→ Stated problem A:
Render the following sentence from the message about PDL::Complex into French: "Perl does have a Math::Complex type, and it conflicts with the present arrangement."

→ Excerpted text:
On Fri, 19 Sep 2008, Craig DeForest wrote:

> PDL::Complex was never fully implemented, in the sense of overloading all the
> basic operators.  Hence many operations will "fall through" to the PDL
> implementation that is under the hood.  PDL::Complex places the
> (real,imaginary) component in the 0 dimension, which is why your 3x3
> PDL::Complex object turns out to be a 2x3x3 PDL under the hood.
> 
> To be fair, there is no non-surprising way to implement the "at" method for
> PDL::Complex objects, because PDL::at returns a Perl scalar and Perl doesn't
> implement a complex scalar type.

Then it could return a reference.  PDLs are not native perl types as
such, but we can cope with that.  Perl does have a Math::Complex
type, and it conflicts with the present arrangement.  Maybe it came
along later.

> 
> You will find that the more familiar slicing operators don't work quite right
> either:

Could that....
> 
>  perldl> print $cz->((0),(0))
>  [0 0 0]
> 
> I don't think there is strong enough interest in PDL::Complex among the
> current developers that it is likely to get fixed soon.  Your best options

...and that...
> are:
>       (1) become a developer (not that hard) and add more overlain operators
> to PDL::Complex;
>       (2) use the existing PDL::Complex, which mainly handles basic
> operations like multiplication and printing, and expect that you'll see the
> underlying structure a fair amount;
>       (3) Just use regular PDLs and treat the complex operations explicitly.
> 
> I think PDL::Complex is likely to be pulled out of the main distribution at
> the next major release (which will be the main development goal once we get

...and that be displayed more prominently in the docs so people don't
waste hours of debugging as I have?  Sending a patch is possible, but
I don't know what the source form of these pages is, and some of them
(Eg Dockbook) I'm not familiar with.

> the long-delayed 2.4.4 minor point release out the door).  It will then become
> a separate CPAN module.
> 
> Cheers,
> Craig

As to (1):

  Short form: 
    I'm sorry, that is not going to happen, for various sensible
    reasons.

  Long form:
  
    "Not that hard": no, just requiring decent familiarity with the
    code base which takes time to pick up.  Why don't programmers
    like maintenance programming?  Because understanding other
    people's code is more difficult that writing your own.  I'm
    clearly not in a position to do anything useful if I'm running
    into problems like this.

    It's not like I don't contribute to projects I use, I have
    recently sent off a number of patches to various Ruby projects,
    for example, and in the past to various others I could name.

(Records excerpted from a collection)
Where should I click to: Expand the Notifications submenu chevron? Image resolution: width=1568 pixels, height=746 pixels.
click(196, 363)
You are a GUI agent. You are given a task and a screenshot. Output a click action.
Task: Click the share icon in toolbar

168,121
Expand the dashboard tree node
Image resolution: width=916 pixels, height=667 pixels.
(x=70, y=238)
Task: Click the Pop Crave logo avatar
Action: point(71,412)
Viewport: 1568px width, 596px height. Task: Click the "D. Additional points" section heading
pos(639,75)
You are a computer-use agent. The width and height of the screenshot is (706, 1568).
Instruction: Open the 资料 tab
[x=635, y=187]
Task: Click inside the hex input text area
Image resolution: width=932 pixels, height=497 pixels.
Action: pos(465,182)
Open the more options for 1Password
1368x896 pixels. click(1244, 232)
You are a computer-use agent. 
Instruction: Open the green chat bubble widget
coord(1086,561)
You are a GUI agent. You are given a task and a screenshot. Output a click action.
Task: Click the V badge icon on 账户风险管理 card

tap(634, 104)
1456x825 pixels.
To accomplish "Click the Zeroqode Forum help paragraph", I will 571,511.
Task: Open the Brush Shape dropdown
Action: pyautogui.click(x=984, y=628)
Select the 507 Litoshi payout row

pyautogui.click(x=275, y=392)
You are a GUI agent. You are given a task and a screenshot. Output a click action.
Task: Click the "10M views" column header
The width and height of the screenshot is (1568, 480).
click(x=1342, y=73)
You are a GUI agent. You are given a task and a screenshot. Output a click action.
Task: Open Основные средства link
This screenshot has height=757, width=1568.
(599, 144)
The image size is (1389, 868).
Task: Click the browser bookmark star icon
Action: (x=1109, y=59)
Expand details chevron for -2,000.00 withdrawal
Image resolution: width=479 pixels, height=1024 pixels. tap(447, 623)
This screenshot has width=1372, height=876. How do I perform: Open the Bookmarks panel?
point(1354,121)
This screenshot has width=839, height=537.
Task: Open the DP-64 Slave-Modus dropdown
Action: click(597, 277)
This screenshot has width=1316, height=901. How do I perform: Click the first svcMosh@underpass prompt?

→ Stated problem B:
Write out the records from the line with "Expand the dashboard tree node" to the line with "Image resolution: width=479", both lines included, reproducing each line without any change.

→ Complete output A:
Perl dispose bien d'un type Math::Complex, et celui-ci entre en conflit avec l'organisation actuelle.

→ Complete output B:
Expand the dashboard tree node
Image resolution: width=916 pixels, height=667 pixels.
(x=70, y=238)
Task: Click the Pop Crave logo avatar
Action: point(71,412)
Viewport: 1568px width, 596px height. Task: Click the "D. Additional points" section heading
pos(639,75)
You are a computer-use agent. The width and height of the screenshot is (706, 1568).
Instruction: Open the 资料 tab
[x=635, y=187]
Task: Click inside the hex input text area
Image resolution: width=932 pixels, height=497 pixels.
Action: pos(465,182)
Open the more options for 1Password
1368x896 pixels. click(1244, 232)
You are a computer-use agent. 
Instruction: Open the green chat bubble widget
coord(1086,561)
You are a GUI agent. You are given a task and a screenshot. Output a click action.
Task: Click the V badge icon on 账户风险管理 card

tap(634, 104)
1456x825 pixels.
To accomplish "Click the Zeroqode Forum help paragraph", I will 571,511.
Task: Open the Brush Shape dropdown
Action: pyautogui.click(x=984, y=628)
Select the 507 Litoshi payout row

pyautogui.click(x=275, y=392)
You are a GUI agent. You are given a task and a screenshot. Output a click action.
Task: Click the "10M views" column header
The width and height of the screenshot is (1568, 480).
click(x=1342, y=73)
You are a GUI agent. You are given a task and a screenshot. Output a click action.
Task: Open Основные средства link
This screenshot has height=757, width=1568.
(599, 144)
The image size is (1389, 868).
Task: Click the browser bookmark star icon
Action: (x=1109, y=59)
Expand details chevron for -2,000.00 withdrawal
Image resolution: width=479 pixels, height=1024 pixels. tap(447, 623)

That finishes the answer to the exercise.